Nothing is convincing, even allowing for the intentional fairytale aspect, and at times it feels if as the world is drowned in honey, and everything visible are made up of the bodies of ensnared insects. Someone went to a lot of trouble to fling that much paper over every surface, but it does not convince.

But the titles earned a weak cheer, so I suppose that earns them an extra point.

In summary, unrealistic, unoriginal and unimproving.

5 out of 10

OVERALL QUALITY: Dire or pleasant depending on viewpoint. Someone I was with said she couldn't see the point of making it, although the film's many self-knowing, yet curiously unaware, rants against the modern filming process explain precisely why things this pointless get made.

A film completely lacking in gumption. Professional but witless and soulless.

5 out of 10

VENUE: An Odeon. Queues through the doors as per usual. Inept staff. Dotty carpet to conceal the small bits of popcorn everywhere. Before the film but after the adverts and the trailers and endless sponsored warnings telling everyone to behave they had a very long pause while they played dull music loudly to make it more interesting and a a branded gobo bounced round the room deftly illuminating its mounting bracket twice every cycle. They then managed to show the first ten minutes of the using the wrong aspect ratio so Jack Black was even more odd looking than usual and there was nothing left of Cameron Diaz except two cheek bones and a chin. The fault was not corrected until someone from the audience went to find a member of staff, which judging my the time it took for him to stick his head round the door meant he had to be dragged from the front desk and then return there to find whoever it was who knew which button to press to stop the obesity epidemic.
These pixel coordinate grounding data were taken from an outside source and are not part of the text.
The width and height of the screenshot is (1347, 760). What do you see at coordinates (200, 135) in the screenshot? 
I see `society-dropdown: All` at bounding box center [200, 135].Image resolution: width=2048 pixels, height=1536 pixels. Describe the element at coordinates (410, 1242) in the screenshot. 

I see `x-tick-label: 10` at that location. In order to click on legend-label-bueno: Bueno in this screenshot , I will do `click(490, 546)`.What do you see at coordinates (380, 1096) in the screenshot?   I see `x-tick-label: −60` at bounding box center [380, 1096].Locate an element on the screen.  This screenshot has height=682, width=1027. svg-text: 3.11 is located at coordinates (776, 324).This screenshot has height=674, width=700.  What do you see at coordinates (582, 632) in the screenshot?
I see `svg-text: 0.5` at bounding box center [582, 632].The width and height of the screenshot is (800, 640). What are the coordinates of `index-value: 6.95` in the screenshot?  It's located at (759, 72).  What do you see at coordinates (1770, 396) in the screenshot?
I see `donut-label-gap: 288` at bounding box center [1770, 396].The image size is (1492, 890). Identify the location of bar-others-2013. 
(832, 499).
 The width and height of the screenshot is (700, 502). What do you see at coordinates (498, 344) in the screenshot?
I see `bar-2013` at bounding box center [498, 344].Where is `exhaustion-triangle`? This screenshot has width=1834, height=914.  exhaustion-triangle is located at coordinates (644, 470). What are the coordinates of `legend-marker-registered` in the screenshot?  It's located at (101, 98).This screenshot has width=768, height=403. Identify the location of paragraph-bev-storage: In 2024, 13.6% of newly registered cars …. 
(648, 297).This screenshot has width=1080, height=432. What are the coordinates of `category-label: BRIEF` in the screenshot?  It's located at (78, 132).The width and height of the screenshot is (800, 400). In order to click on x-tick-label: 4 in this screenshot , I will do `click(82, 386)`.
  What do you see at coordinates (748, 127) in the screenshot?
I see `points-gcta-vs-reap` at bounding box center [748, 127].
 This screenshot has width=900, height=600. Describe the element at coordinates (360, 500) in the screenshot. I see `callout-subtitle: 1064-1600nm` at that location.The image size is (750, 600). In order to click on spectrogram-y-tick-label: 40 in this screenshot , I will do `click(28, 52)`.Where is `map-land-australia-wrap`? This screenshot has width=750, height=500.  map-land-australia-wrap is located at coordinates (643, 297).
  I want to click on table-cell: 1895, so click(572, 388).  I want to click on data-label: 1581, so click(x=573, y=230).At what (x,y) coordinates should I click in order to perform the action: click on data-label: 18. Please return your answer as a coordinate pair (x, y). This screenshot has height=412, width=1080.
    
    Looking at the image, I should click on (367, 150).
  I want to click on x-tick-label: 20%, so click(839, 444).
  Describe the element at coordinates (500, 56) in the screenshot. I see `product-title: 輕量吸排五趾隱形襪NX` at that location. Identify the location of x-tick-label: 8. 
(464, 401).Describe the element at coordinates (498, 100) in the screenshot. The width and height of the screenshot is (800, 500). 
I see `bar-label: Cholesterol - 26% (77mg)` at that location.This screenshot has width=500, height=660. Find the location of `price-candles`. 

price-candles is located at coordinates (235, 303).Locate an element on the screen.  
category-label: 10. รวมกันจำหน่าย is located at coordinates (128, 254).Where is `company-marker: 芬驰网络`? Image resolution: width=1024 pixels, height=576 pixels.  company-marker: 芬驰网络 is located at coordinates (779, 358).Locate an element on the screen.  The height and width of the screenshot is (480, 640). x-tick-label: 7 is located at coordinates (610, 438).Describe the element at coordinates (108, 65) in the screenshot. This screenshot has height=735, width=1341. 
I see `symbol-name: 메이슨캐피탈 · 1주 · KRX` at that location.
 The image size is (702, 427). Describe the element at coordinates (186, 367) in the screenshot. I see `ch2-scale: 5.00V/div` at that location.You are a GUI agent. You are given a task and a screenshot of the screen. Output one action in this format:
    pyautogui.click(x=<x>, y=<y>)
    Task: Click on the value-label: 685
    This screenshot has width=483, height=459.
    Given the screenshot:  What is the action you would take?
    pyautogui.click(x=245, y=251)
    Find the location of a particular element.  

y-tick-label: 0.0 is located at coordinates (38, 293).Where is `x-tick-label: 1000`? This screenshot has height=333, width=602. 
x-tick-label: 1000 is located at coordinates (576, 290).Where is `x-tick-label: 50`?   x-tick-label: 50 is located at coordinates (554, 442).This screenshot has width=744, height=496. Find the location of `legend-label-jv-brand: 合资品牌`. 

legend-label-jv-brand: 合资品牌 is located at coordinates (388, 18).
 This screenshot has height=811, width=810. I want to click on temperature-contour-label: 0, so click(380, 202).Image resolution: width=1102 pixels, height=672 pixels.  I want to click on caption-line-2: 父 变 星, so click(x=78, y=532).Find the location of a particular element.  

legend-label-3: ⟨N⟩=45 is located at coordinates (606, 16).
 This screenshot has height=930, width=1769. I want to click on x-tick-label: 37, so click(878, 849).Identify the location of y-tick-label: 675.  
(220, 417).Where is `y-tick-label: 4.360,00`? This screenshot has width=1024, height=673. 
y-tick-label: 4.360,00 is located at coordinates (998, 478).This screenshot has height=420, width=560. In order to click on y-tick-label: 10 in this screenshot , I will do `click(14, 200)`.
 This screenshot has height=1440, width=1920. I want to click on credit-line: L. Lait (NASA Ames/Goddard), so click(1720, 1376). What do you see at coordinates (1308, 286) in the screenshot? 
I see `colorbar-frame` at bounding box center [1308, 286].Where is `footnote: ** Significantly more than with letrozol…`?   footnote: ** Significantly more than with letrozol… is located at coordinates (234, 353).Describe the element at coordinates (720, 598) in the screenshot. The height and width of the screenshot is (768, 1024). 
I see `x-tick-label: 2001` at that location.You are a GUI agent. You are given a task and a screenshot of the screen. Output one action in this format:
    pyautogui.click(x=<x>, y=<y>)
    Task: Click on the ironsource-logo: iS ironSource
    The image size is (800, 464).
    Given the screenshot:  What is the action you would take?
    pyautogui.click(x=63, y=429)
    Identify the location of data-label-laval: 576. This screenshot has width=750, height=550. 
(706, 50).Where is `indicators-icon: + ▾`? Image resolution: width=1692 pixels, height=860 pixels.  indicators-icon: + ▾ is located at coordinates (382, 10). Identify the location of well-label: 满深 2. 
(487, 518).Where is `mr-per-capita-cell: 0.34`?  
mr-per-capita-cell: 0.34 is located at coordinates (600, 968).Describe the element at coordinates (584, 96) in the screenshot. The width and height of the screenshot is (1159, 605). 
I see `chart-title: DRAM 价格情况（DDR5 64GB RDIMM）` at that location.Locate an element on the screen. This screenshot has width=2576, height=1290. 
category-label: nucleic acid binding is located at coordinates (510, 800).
On the other hand I could see the screen and didn't have my knees rammed hard into the back of the seat in front and there was no stealth chewing trying to hitch-hike on my trousers.

Making a mistake is bad, but not correcting until someone who has paid for your service asks you to is just poor.

4 out of 10

REFRESHMENTS: There had no sorbet and the staff when eventually deigning to notice had no idea if they'd stopped selling it, had yet to restock the shelf or if there was no more in the building. As this was the only thing anyone in our party was buying, it doesn't really give me much for which to praise them. I stuck with whatever I happened to have in my pocket, which turned out to be Fruit Pastilles, which I didn't have because the post-sugar-surge slump combined with that film would have sent me to sleep.

3 out of 10

COMPANY: Er, pass. Two of them talked through the trailers about completely unrelated things and laughed at bits in the film which had reminded them of something else, thereby making them about the only people in the cinema to laugh during the entire romantic comedy.

The score reflects their presence and the 241 cheapness it provided.

5 out of 10

TOTALS

For the film: 18 out of 40

For the experience: 12 out of 30

Overall: 30 out of 70

Conclusion: Do not repeat.

Anyhoo,

I misread "ACTING" as "ACHTUNG" the first time I read that paragraph - but then, with those names, and given how you went on to review them, it still made perfect sense.

Déja Vu, now there's a good film that's not quite what you expect it to be.
 
Déja Vu? I think I've already seen.

Said he treating fire with fire and groan with groan.
 
Your post manages to discuss two of the inclusions on the current deathlist (www.deathlist.net), in Salinger (now 88) and Wallach (92). The trouble with reading The Catcher in the Rye in 2007 is that so many people have copied it, referenced it or borrowed from it, subconsiously or otherwise. It's impossible to appreciate the freshness and impact it must have had on a 1950's audience, in the same way that whilst Airplane is a groundbreaking film, nowadays it looks like just another spoof. Some of Salinger's other stuff (though there ain't much of it - bloody reclusiveness) is more interesting, if you have the time.